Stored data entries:
☆ ☆ ☆ ☆ ☆

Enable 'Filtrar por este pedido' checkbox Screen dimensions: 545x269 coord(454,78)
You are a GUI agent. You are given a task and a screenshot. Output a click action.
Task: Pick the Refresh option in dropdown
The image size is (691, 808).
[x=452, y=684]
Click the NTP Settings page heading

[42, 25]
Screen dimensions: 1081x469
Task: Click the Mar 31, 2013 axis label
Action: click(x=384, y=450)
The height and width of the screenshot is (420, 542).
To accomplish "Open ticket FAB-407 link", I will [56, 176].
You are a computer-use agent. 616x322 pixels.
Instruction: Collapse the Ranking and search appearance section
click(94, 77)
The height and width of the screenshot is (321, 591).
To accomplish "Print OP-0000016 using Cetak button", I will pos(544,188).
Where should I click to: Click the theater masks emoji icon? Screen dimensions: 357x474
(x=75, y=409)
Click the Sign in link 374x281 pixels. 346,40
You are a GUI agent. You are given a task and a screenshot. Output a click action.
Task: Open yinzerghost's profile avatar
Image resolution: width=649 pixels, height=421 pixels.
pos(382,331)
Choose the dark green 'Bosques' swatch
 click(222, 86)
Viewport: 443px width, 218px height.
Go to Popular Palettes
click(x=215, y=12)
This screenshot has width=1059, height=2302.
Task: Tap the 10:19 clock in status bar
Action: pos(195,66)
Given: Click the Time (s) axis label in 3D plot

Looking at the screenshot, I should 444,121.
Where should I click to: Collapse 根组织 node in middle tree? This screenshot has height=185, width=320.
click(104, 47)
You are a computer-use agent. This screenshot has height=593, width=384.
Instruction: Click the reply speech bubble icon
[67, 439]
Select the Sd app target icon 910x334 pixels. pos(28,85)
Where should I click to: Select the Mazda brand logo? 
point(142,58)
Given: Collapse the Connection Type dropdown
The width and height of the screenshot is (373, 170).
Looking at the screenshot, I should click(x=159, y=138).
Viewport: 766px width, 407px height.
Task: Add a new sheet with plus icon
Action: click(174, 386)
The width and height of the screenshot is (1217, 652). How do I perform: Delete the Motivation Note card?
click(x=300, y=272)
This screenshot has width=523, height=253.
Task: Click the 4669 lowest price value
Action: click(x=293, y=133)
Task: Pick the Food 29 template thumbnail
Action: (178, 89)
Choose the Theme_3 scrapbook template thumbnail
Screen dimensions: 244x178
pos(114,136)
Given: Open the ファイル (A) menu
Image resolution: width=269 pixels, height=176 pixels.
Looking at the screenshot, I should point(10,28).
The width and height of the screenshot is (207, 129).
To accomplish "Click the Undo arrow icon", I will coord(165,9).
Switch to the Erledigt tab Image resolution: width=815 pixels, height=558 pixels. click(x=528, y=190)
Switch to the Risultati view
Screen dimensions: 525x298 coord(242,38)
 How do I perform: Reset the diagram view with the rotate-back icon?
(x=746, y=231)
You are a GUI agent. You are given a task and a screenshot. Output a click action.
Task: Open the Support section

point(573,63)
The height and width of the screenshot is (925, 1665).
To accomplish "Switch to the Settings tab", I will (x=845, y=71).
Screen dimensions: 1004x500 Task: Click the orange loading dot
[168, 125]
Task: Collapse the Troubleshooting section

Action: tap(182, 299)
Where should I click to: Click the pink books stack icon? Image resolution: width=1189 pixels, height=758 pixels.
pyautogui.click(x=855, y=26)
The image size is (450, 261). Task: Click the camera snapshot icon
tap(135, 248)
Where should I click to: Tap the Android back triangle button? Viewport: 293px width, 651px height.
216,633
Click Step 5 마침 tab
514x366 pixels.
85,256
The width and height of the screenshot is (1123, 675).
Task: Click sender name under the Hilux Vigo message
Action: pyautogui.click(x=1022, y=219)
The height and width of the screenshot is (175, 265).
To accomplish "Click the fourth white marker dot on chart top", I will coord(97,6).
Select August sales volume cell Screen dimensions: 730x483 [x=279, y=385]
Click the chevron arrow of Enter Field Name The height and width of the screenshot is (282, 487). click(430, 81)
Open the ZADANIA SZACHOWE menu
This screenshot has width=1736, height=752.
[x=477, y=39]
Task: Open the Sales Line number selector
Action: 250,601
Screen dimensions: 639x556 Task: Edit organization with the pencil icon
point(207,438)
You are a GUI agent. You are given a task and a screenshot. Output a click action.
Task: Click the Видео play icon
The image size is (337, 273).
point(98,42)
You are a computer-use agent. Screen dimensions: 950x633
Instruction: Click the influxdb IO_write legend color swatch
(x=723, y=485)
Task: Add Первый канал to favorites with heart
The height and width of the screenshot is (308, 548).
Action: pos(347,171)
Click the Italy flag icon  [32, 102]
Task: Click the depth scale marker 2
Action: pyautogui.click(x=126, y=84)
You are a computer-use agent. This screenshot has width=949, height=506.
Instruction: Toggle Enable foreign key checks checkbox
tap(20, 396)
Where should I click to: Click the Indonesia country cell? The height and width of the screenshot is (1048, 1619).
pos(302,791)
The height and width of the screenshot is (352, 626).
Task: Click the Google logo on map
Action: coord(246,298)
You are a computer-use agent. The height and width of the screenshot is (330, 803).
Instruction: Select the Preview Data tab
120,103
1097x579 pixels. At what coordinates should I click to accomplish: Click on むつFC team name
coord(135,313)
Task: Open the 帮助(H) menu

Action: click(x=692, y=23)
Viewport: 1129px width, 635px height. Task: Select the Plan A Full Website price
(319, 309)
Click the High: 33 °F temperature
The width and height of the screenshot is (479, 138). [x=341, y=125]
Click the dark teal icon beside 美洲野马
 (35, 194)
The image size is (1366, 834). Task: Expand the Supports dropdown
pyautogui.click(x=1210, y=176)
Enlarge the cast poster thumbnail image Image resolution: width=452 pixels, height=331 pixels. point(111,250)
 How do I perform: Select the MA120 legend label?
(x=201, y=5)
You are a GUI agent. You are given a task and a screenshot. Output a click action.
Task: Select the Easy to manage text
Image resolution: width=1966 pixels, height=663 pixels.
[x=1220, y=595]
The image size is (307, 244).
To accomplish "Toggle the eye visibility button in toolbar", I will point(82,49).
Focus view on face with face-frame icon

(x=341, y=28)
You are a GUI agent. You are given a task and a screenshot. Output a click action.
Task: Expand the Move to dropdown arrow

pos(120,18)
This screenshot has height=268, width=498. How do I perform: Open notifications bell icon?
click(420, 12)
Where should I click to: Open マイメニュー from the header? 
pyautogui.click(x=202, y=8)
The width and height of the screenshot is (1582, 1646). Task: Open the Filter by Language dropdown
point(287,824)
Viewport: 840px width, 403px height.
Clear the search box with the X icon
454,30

☆ ☆ ☆ ☆ ☆

Task directions: Go through the records and copy all of them exactly.

Completed task:
Enable 'Filtrar por este pedido' checkbox Screen dimensions: 545x269 coord(454,78)
You are a GUI agent. You are given a task and a screenshot. Output a click action.
Task: Pick the Refresh option in dropdown
The image size is (691, 808).
[x=452, y=684]
Click the NTP Settings page heading

[42, 25]
Screen dimensions: 1081x469
Task: Click the Mar 31, 2013 axis label
Action: click(x=384, y=450)
The height and width of the screenshot is (420, 542).
To accomplish "Open ticket FAB-407 link", I will [56, 176].
You are a computer-use agent. 616x322 pixels.
Instruction: Collapse the Ranking and search appearance section
click(94, 77)
The height and width of the screenshot is (321, 591).
To accomplish "Print OP-0000016 using Cetak button", I will pos(544,188).
Where should I click to: Click the theater masks emoji icon? Screen dimensions: 357x474
(x=75, y=409)
Click the Sign in link 374x281 pixels. 346,40
You are a GUI agent. You are given a task and a screenshot. Output a click action.
Task: Open yinzerghost's profile avatar
Image resolution: width=649 pixels, height=421 pixels.
pos(382,331)
Choose the dark green 'Bosques' swatch
 click(222, 86)
Viewport: 443px width, 218px height.
Go to Popular Palettes
click(x=215, y=12)
This screenshot has width=1059, height=2302.
Task: Tap the 10:19 clock in status bar
Action: pos(195,66)
Given: Click the Time (s) axis label in 3D plot

Looking at the screenshot, I should 444,121.
Where should I click to: Collapse 根组织 node in middle tree? This screenshot has height=185, width=320.
click(104, 47)
You are a computer-use agent. This screenshot has height=593, width=384.
Instruction: Click the reply speech bubble icon
[67, 439]
Select the Sd app target icon 910x334 pixels. pos(28,85)
Where should I click to: Select the Mazda brand logo? 
point(142,58)
Given: Collapse the Connection Type dropdown
The width and height of the screenshot is (373, 170).
Looking at the screenshot, I should click(x=159, y=138).
Viewport: 766px width, 407px height.
Task: Add a new sheet with plus icon
Action: click(174, 386)
The width and height of the screenshot is (1217, 652). How do I perform: Delete the Motivation Note card?
click(x=300, y=272)
This screenshot has width=523, height=253.
Task: Click the 4669 lowest price value
Action: click(x=293, y=133)
Task: Pick the Food 29 template thumbnail
Action: (178, 89)
Choose the Theme_3 scrapbook template thumbnail
Screen dimensions: 244x178
pos(114,136)
Given: Open the ファイル (A) menu
Image resolution: width=269 pixels, height=176 pixels.
Looking at the screenshot, I should point(10,28).
The width and height of the screenshot is (207, 129).
To accomplish "Click the Undo arrow icon", I will coord(165,9).
Switch to the Erledigt tab Image resolution: width=815 pixels, height=558 pixels. click(x=528, y=190)
Switch to the Risultati view
Screen dimensions: 525x298 coord(242,38)
 How do I perform: Reset the diagram view with the rotate-back icon?
(x=746, y=231)
You are a GUI agent. You are given a task and a screenshot. Output a click action.
Task: Open the Support section

point(573,63)
The height and width of the screenshot is (925, 1665).
To accomplish "Switch to the Settings tab", I will (x=845, y=71).
Screen dimensions: 1004x500 Task: Click the orange loading dot
[168, 125]
Task: Collapse the Troubleshooting section

Action: tap(182, 299)
Where should I click to: Click the pink books stack icon? Image resolution: width=1189 pixels, height=758 pixels.
pyautogui.click(x=855, y=26)
The image size is (450, 261). Task: Click the camera snapshot icon
tap(135, 248)
Where should I click to: Tap the Android back triangle button? Viewport: 293px width, 651px height.
216,633
Click Step 5 마침 tab
514x366 pixels.
85,256
The width and height of the screenshot is (1123, 675).
Task: Click sender name under the Hilux Vigo message
Action: pyautogui.click(x=1022, y=219)
The height and width of the screenshot is (175, 265).
To accomplish "Click the fourth white marker dot on chart top", I will coord(97,6).
Select August sales volume cell Screen dimensions: 730x483 [x=279, y=385]
Click the chevron arrow of Enter Field Name The height and width of the screenshot is (282, 487). click(430, 81)
Open the ZADANIA SZACHOWE menu
This screenshot has width=1736, height=752.
[x=477, y=39]
Task: Open the Sales Line number selector
Action: 250,601
Screen dimensions: 639x556 Task: Edit organization with the pencil icon
point(207,438)
You are a GUI agent. You are given a task and a screenshot. Output a click action.
Task: Click the Видео play icon
The image size is (337, 273).
point(98,42)
You are a computer-use agent. Screen dimensions: 950x633
Instruction: Click the influxdb IO_write legend color swatch
(x=723, y=485)
Task: Add Первый канал to favorites with heart
The height and width of the screenshot is (308, 548).
Action: pos(347,171)
Click the Italy flag icon  [32, 102]
Task: Click the depth scale marker 2
Action: pyautogui.click(x=126, y=84)
You are a computer-use agent. This screenshot has width=949, height=506.
Instruction: Toggle Enable foreign key checks checkbox
tap(20, 396)
Where should I click to: Click the Indonesia country cell? The height and width of the screenshot is (1048, 1619).
pos(302,791)
The height and width of the screenshot is (352, 626).
Task: Click the Google logo on map
Action: coord(246,298)
You are a computer-use agent. The height and width of the screenshot is (330, 803).
Instruction: Select the Preview Data tab
120,103
1097x579 pixels. At what coordinates should I click to accomplish: Click on むつFC team name
coord(135,313)
Task: Open the 帮助(H) menu

Action: click(x=692, y=23)
Viewport: 1129px width, 635px height. Task: Select the Plan A Full Website price
(319, 309)
Click the High: 33 °F temperature
The width and height of the screenshot is (479, 138). [x=341, y=125]
Click the dark teal icon beside 美洲野马
 (35, 194)
The image size is (1366, 834). Task: Expand the Supports dropdown
pyautogui.click(x=1210, y=176)
Enlarge the cast poster thumbnail image Image resolution: width=452 pixels, height=331 pixels. point(111,250)
 How do I perform: Select the MA120 legend label?
(x=201, y=5)
You are a GUI agent. You are given a task and a screenshot. Output a click action.
Task: Select the Easy to manage text
Image resolution: width=1966 pixels, height=663 pixels.
[x=1220, y=595]
The image size is (307, 244).
To accomplish "Toggle the eye visibility button in toolbar", I will point(82,49).
Focus view on face with face-frame icon

(x=341, y=28)
You are a GUI agent. You are given a task and a screenshot. Output a click action.
Task: Expand the Move to dropdown arrow

pos(120,18)
This screenshot has height=268, width=498. How do I perform: Open notifications bell icon?
click(420, 12)
Where should I click to: Open マイメニュー from the header? 
pyautogui.click(x=202, y=8)
The width and height of the screenshot is (1582, 1646). Task: Open the Filter by Language dropdown
point(287,824)
Viewport: 840px width, 403px height.
Clear the search box with the X icon
454,30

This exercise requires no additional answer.